Now for the Unger Report. Today an historic construction project is under way in the US that will cover an area bigger than New York's Rockefeller Center and Times Square and SoHo combined, and it's not New Orleans. With more, here's Brian Unger.

BRIAN UNGER reporting:

On the same day the president announced one of the largest, most expensive publicly financed reconstruction projects in the United States, the rebuilding of the Gulf Coast, the chairman of MGM Mirage announced the largest, most expensive privately financed development in the United States: the building of a new hotel, casino and mall in Las Vegas, the 66-acre Project City Center, a stunning $5 billion, 60-story, 4,000-room hotel-casino with 500,000 square feet of retail space; another two non-gaming hotels with 400 rooms each; two 500-unit condominium high-rises; another 400 condos inside the two boutique hotels; and then 140 more condos incorporated into the retail space. Call it No Hooker Left Behind.

But here's the real triumph, according to the MGM Mirage press release: The world's top design architectural and construction partners will come together to create a master plan for people who've lost not their homes, but their shirts. This development is, quote, "an unprecedented, sustainable vertical city that will redefine the Las Vegas experience." In other words, it's a building you'll never leave to go outdoors, to see the actual city you're living in or experience things like weather or shame. Inside, tourists can observe the gambler in captivity, where he eats from a buffet, loses his kids' college tuition money and is served divorce papers all in his bedroom slippers. Afterward, he can deal blackjack in the casino to pay off his debt, pull himself up by his bootstraps and lose his money all over again. Hey, it worked for Donald Trump.

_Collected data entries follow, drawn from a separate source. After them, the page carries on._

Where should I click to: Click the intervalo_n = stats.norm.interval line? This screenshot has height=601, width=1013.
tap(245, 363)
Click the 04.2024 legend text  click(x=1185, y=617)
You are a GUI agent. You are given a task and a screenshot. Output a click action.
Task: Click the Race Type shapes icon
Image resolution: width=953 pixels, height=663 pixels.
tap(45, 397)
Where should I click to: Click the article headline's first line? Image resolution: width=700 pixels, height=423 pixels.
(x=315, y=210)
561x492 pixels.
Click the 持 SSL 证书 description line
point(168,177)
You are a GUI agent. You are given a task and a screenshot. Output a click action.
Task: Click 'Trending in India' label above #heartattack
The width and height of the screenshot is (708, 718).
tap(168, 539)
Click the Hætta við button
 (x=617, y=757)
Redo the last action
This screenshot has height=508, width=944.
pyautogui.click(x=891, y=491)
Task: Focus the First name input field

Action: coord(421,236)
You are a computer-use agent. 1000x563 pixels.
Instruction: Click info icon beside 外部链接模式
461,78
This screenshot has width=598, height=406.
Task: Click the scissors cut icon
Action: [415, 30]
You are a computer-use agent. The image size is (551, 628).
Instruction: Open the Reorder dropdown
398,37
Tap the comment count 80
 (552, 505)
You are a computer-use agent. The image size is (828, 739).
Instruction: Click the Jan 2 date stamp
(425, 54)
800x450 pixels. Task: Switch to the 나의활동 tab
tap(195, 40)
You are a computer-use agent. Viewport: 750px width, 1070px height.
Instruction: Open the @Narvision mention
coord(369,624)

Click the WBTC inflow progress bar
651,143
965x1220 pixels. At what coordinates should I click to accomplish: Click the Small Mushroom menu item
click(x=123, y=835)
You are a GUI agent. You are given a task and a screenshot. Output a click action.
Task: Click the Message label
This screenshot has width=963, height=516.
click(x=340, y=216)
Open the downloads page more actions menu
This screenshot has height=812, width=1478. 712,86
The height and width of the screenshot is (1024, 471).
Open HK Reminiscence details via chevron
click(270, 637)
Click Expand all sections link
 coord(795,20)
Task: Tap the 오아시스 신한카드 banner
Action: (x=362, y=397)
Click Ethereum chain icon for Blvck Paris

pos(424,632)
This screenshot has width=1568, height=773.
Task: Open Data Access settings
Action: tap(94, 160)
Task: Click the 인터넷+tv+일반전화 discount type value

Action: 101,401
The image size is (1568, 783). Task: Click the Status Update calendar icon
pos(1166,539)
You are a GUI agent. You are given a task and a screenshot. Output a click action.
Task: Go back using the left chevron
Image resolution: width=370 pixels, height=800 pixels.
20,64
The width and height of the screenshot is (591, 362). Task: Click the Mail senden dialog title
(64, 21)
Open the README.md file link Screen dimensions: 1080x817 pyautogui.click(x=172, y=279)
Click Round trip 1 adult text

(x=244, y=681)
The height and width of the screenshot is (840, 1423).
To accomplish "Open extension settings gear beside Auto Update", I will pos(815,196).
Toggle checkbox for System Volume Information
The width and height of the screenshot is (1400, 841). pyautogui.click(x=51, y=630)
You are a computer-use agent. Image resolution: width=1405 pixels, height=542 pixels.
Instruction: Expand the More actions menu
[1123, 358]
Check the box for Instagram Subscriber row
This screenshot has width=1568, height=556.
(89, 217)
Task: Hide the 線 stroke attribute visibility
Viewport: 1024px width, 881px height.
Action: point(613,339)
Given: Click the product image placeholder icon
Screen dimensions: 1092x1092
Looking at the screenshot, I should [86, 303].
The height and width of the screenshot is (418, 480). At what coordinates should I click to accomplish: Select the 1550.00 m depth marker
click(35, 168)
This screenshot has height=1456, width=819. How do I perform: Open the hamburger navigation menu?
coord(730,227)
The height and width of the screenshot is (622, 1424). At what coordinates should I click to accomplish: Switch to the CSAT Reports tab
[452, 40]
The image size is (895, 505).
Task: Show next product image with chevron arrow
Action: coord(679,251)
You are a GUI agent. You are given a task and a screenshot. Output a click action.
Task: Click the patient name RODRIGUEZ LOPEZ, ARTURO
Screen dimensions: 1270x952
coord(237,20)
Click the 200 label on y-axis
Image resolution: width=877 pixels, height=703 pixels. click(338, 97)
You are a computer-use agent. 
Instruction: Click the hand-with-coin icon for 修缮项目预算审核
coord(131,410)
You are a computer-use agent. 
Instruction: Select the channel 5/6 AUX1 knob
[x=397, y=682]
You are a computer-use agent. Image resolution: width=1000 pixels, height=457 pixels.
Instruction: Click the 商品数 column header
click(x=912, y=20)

Project City Center is scheduled to open in 2009, and let's face it, you can't live closer to a casino, unless you live in Biloxi, where a floating casino is still sitting on top of your living room or on top of a museum or out on Highway 90. You know, it's a gambling addict's worst nightmare really: thunder, lightning and a casino with an outboard motor, chasing you down a street. All 18 million square feet of Project City Center will be anchored to 100 percent desert, where MGM Mirage promises one of the world's largest environmentally sustainable urban communities.

One of the most ironic press releases ever issued declares that Project City Center is designed to promote the responsible use of natural resources. The garden roofs will use reclaimed water. With brainpower like that, who needs drought? The center will generate its own electricity at its very own power plant. No word yet on whether otherwise wasted energy from pulling one-armed bandits and spinning roulette wheels will be reclaimed to power the neon lights. But clearly, it's a new paradigm for a new Vegas. After New Orleans, maybe these MGM folks could give the government a hand in rebuilding Iraq.

And why stop there? If it's gambling in the desert that gets people excited about delivering water, electricity and thriving capitalism to its citizens, maybe we should just cover the Middle East in condos and casinos. Then, what happens in Iraq really stays in Iraq. And that is today's Unger Report. I'm Brian Unger.

CHADWICK: DAY TO DAY is a production of NPR News, with contributions from slate.com. I'm Alex Chadwick.